Brief 1:
Reproduce the passage on the religious faculty between "Monday, December 25, 2017" and "Paris Talks: 89)", inclusive.

Monday, December 25, 2017

Educing the Religious Faculty: Bringing Forth the Spirit Within

They do not use that great gift of God, the power of the understanding, by which they might see with the eyes of the spirit, hear with spiritual ears and also comprehend with a Divinely enlightened heart.
(Abdu'l-Baha, Paris Talks: 89)

Having presented some thoughts on the spiritual dimension, let us now, in order to gain a better understanding of what I am calling the religious faculty, present some considerations on the state of mind or consciousness that connects with that dimension.  Rudolph Otto in his classic, The Idea of the Holy, calls the mental state of this faculty the “numinous state of mind’ and describes it thus: “This mental state is perfectly sui generis and irreducible to any other; and therefore, like every absolutely primary and elementary datum, while it admits of being discussed, it cannot be strictly defined.” (Rudolph Otto, The Idea of the Holy: 144)
  How is the potential of this faculty brought forth?  It is through the teaching of spiritual principle.  How does one get into this mental state?  In a sense, every soul is already within it, or, better, it is already within every soul, but it must be aroused and brought forth. 
First, we must make a distinction between the spirit and the form of religion.  Rudolph Otto wrote: “What is incapable of being handed down is this numinous basis and background to religion, which can only be induced, excited, and aroused.” (Rudolph Otto, The Idea of the Holy: 60)  The numinous background to religion, as Otto calls it, which is the same as what we can call the spirit as opposed to the form of religion, cannot be taught because: “The numinous is thus felt as objective and outside the self.” (Otto, The Idea of the Holy: 11)  Only what is felt to be inside or immanent to the self, i.e. a faculty that can be aroused and give response, can be taught and its potentials brought forth.  This objectivity of the numinous, i.e. the sacred, the divine, is why we must make a distinction between the numinous spirit of religion and the rational form of religion.  The first cannot be taught, the second can, because of the rational faculty.  But teaching the second can arouse the first, because proper form attracts spirit.

Records supplied:
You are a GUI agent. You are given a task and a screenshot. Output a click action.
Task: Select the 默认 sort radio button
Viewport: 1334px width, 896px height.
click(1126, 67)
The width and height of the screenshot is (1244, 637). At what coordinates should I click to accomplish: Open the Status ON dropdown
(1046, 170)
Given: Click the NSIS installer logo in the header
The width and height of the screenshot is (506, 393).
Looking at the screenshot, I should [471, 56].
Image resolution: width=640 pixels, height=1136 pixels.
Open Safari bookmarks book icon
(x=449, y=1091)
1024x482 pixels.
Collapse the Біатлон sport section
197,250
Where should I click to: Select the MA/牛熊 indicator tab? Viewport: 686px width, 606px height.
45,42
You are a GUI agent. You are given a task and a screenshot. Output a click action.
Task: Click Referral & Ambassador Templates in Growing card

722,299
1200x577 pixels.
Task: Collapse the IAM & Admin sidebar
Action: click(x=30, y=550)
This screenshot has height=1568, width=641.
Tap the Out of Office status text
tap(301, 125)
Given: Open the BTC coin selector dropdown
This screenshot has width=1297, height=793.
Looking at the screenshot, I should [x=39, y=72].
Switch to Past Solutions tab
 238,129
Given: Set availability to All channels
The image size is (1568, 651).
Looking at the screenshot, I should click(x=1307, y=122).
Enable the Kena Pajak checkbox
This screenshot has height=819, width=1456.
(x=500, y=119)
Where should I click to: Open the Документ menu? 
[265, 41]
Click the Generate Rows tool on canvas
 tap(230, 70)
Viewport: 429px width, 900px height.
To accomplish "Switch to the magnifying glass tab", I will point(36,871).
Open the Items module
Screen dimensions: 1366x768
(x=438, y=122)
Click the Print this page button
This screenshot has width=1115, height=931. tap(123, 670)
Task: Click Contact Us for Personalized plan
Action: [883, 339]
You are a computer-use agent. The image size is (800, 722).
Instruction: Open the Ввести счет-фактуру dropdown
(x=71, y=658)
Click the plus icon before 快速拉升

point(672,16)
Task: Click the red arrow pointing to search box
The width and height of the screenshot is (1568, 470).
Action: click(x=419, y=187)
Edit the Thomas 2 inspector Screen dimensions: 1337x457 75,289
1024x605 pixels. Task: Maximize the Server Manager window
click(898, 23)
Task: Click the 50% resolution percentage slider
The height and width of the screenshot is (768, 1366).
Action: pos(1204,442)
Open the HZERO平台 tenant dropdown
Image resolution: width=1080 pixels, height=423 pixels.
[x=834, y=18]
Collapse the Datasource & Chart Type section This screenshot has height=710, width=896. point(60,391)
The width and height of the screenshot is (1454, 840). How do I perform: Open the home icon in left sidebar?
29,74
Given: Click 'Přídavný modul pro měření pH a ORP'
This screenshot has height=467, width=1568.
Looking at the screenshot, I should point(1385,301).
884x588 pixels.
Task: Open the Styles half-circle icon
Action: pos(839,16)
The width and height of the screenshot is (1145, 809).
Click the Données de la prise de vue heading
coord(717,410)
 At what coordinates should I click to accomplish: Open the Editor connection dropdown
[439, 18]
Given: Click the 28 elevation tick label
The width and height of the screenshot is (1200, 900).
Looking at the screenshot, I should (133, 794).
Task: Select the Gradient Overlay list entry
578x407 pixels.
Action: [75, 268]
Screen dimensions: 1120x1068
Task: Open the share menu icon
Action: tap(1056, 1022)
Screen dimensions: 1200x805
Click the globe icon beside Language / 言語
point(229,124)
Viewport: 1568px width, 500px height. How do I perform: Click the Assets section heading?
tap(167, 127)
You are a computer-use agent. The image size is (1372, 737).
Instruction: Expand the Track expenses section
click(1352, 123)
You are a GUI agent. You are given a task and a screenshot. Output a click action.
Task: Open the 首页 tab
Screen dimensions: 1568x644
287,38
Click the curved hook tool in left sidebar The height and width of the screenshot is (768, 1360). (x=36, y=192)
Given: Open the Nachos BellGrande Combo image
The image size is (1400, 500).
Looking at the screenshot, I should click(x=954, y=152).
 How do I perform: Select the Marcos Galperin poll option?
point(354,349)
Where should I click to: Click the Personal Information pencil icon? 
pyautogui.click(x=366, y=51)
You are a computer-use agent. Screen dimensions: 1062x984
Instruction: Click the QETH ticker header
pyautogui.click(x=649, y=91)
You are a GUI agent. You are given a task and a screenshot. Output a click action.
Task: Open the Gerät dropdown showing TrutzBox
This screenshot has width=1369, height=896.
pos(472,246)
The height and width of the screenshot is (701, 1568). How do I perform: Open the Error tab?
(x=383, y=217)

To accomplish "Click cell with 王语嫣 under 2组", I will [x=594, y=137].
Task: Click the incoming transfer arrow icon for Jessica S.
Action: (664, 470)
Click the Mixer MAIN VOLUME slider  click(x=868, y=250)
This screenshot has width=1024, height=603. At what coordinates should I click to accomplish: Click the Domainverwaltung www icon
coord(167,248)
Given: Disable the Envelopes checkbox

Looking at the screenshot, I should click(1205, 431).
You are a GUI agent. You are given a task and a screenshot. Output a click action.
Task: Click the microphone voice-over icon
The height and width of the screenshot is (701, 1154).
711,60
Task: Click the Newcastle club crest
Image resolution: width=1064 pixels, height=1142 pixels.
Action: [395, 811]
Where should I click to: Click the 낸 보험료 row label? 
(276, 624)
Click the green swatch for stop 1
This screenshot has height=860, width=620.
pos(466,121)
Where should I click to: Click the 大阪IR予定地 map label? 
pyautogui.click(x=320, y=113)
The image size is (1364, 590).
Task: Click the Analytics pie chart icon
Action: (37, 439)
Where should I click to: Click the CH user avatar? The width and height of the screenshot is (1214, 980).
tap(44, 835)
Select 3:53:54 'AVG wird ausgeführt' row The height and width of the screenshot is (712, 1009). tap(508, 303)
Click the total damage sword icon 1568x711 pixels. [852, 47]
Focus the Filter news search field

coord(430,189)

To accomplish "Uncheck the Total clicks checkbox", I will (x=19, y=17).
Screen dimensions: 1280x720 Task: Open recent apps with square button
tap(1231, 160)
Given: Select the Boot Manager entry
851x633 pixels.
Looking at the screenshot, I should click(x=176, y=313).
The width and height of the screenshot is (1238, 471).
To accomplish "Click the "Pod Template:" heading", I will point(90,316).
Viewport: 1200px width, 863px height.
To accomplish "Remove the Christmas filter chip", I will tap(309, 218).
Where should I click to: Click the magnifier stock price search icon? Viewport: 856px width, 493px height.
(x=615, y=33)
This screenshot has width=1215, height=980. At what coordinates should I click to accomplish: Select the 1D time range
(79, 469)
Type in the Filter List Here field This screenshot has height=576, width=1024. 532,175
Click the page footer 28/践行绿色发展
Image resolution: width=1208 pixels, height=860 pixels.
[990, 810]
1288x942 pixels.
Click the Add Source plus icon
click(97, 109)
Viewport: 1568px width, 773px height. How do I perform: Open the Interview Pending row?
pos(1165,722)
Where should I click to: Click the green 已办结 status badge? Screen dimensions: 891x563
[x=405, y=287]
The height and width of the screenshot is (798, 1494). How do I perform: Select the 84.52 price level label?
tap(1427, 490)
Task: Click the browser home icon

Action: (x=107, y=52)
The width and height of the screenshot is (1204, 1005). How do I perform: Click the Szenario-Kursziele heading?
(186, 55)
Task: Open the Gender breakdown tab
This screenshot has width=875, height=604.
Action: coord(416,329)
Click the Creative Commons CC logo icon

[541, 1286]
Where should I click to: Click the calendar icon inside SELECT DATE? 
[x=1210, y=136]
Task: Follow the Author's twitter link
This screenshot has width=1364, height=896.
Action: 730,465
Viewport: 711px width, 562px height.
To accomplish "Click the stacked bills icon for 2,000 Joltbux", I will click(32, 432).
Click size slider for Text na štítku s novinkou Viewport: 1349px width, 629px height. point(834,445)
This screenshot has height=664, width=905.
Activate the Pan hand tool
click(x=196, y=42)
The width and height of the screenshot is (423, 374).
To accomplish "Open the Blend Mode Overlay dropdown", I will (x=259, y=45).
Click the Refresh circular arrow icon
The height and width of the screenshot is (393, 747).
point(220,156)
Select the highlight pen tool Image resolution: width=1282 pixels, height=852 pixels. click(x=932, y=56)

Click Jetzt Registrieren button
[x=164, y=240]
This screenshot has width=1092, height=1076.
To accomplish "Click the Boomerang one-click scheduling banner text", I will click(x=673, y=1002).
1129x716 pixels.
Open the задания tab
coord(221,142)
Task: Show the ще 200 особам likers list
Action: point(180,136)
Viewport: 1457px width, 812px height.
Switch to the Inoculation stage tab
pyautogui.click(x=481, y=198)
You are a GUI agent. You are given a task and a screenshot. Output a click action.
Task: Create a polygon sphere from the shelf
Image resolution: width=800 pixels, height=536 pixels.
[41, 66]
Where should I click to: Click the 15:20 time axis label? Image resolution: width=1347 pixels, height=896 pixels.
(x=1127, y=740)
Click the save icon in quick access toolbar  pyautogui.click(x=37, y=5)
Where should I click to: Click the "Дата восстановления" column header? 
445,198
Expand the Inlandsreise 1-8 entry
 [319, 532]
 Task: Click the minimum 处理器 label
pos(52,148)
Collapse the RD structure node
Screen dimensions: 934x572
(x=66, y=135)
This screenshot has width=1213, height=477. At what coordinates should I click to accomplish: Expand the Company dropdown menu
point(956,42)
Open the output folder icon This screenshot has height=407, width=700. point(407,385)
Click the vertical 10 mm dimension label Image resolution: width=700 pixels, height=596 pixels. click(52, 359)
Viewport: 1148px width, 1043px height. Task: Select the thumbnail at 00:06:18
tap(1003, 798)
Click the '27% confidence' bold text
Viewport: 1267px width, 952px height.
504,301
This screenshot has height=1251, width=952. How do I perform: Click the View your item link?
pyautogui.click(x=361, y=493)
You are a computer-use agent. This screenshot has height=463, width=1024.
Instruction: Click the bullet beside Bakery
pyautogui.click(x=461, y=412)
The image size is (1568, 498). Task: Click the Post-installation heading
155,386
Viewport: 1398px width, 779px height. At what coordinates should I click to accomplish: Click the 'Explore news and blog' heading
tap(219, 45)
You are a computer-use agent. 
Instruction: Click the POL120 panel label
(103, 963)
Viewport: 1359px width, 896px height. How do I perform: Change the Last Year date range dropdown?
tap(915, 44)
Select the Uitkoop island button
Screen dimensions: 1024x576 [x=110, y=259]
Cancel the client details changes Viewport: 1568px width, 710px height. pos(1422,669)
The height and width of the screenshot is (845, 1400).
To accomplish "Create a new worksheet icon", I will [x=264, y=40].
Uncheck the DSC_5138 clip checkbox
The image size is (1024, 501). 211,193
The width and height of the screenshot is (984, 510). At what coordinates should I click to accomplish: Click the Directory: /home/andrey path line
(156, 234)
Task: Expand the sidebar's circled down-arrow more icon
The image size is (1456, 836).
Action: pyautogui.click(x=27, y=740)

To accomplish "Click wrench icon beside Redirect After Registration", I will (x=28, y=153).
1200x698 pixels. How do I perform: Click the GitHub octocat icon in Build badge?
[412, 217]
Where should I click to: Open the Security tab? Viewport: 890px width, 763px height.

Brief 2:
From the listing, pull out every line that contains the string "range", matching case exactly.

Task output 1:
Monday, December 25, 2017

Educing the Religious Faculty: Bringing Forth the Spirit Within

They do not use that great gift of God, the power of the understanding, by which they might see with the eyes of the spirit, hear with spiritual ears and also comprehend with a Divinely enlightened heart.
(Abdu'l-Baha, Paris Talks: 89)

Task output 2:
This screenshot has width=1215, height=980. At what coordinates should I click to accomplish: Select the 1D time range
Viewport: 1359px width, 896px height. How do I perform: Change the Last Year date range dropdown?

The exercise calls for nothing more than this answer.